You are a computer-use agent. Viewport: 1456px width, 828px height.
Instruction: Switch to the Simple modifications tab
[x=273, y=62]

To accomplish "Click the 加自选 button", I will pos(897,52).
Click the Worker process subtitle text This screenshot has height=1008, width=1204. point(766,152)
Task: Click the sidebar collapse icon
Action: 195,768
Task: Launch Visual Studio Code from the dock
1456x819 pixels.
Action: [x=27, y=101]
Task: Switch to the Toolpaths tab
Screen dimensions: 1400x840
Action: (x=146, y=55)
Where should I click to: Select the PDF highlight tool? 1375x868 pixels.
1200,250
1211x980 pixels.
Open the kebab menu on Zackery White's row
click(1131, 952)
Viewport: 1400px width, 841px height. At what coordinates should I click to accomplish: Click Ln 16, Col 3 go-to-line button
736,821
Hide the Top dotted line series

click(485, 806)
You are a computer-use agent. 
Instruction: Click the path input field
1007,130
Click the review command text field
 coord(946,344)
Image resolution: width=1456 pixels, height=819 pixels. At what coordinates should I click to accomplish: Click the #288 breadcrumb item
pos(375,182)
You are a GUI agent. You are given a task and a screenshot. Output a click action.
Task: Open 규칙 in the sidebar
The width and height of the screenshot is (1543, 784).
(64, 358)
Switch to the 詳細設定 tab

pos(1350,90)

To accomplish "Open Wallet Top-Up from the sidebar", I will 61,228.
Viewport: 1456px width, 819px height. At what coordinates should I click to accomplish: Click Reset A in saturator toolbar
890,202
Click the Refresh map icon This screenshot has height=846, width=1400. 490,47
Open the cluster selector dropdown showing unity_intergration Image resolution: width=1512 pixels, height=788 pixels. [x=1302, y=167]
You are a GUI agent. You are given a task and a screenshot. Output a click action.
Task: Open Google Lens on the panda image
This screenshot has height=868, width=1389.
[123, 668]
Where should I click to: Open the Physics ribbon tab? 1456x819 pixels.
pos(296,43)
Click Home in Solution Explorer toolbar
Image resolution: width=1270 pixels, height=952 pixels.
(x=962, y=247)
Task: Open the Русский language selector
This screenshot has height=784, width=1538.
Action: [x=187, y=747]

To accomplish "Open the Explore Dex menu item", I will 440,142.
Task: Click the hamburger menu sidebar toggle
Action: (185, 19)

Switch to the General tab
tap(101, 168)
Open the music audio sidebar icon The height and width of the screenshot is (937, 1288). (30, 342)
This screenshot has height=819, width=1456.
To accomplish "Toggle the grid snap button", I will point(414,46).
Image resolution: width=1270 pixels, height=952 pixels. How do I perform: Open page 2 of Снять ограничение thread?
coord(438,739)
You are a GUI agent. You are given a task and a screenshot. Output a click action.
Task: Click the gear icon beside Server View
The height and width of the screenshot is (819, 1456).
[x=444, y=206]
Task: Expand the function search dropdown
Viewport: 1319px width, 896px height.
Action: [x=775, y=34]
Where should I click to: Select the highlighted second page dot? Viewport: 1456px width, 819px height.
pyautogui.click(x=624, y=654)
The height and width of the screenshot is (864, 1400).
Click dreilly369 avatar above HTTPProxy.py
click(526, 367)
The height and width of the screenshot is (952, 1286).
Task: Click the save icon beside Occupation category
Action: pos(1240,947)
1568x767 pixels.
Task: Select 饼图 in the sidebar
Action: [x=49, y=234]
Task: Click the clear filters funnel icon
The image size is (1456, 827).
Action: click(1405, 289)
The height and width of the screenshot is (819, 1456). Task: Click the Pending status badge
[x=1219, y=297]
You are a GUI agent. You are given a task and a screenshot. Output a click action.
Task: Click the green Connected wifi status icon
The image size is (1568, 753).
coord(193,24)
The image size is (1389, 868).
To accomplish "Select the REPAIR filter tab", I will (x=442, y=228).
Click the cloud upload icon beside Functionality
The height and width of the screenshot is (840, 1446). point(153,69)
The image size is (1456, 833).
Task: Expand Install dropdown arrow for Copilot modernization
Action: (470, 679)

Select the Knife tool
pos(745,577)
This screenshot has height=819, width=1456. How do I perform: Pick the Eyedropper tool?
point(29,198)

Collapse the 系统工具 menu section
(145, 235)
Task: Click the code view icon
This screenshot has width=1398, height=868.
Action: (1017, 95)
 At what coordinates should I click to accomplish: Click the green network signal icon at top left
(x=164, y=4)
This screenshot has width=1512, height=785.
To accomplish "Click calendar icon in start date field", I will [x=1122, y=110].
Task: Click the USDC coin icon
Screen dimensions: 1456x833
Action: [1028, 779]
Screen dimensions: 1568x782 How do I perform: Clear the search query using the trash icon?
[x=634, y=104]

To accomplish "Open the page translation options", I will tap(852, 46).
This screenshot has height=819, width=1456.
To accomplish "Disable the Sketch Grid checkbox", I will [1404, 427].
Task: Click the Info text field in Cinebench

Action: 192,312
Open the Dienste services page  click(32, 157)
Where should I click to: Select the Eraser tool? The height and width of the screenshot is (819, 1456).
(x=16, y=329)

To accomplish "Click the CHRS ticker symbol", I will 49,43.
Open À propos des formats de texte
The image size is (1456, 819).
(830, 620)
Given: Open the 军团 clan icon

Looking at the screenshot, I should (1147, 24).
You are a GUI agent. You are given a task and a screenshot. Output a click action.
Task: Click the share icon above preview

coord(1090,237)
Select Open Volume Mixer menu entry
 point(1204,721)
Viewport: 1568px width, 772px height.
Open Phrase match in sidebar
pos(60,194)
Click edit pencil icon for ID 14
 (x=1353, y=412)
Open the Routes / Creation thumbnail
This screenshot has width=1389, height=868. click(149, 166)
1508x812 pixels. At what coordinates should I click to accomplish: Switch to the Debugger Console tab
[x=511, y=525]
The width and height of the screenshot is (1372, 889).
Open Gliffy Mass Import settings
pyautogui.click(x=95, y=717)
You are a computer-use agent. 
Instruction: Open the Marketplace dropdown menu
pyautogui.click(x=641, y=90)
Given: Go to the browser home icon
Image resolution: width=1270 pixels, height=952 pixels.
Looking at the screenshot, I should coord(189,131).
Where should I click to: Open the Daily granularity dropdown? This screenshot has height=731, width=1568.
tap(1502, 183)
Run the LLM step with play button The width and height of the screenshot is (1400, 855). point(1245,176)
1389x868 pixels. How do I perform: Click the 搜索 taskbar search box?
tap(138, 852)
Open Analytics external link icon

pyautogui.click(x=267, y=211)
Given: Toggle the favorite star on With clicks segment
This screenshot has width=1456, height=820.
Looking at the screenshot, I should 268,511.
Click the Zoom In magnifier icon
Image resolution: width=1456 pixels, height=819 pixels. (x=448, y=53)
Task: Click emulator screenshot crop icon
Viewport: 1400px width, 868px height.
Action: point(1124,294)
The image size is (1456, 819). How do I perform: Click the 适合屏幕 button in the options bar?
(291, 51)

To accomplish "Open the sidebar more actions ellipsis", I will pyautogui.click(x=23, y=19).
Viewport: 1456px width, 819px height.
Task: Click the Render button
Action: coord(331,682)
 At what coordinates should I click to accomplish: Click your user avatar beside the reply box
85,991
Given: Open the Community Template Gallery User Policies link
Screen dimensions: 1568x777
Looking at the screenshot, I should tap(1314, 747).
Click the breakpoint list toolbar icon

## Directions for this task
Give back, word for word, only the lines above from the line holding "Open the Dienste" to the line holding "The width and height of the screenshot is (1372, 889).", both included.

## Answer to the exercise
Open the Dienste services page  click(32, 157)
Where should I click to: Select the Eraser tool? The height and width of the screenshot is (819, 1456).
(x=16, y=329)

To accomplish "Click the CHRS ticker symbol", I will 49,43.
Open À propos des formats de texte
The image size is (1456, 819).
(830, 620)
Given: Open the 军团 clan icon

Looking at the screenshot, I should (1147, 24).
You are a GUI agent. You are given a task and a screenshot. Output a click action.
Task: Click the share icon above preview

coord(1090,237)
Select Open Volume Mixer menu entry
 point(1204,721)
Viewport: 1568px width, 772px height.
Open Phrase match in sidebar
pos(60,194)
Click edit pencil icon for ID 14
 (x=1353, y=412)
Open the Routes / Creation thumbnail
This screenshot has width=1389, height=868. click(149, 166)
1508x812 pixels. At what coordinates should I click to accomplish: Switch to the Debugger Console tab
[x=511, y=525]
The width and height of the screenshot is (1372, 889).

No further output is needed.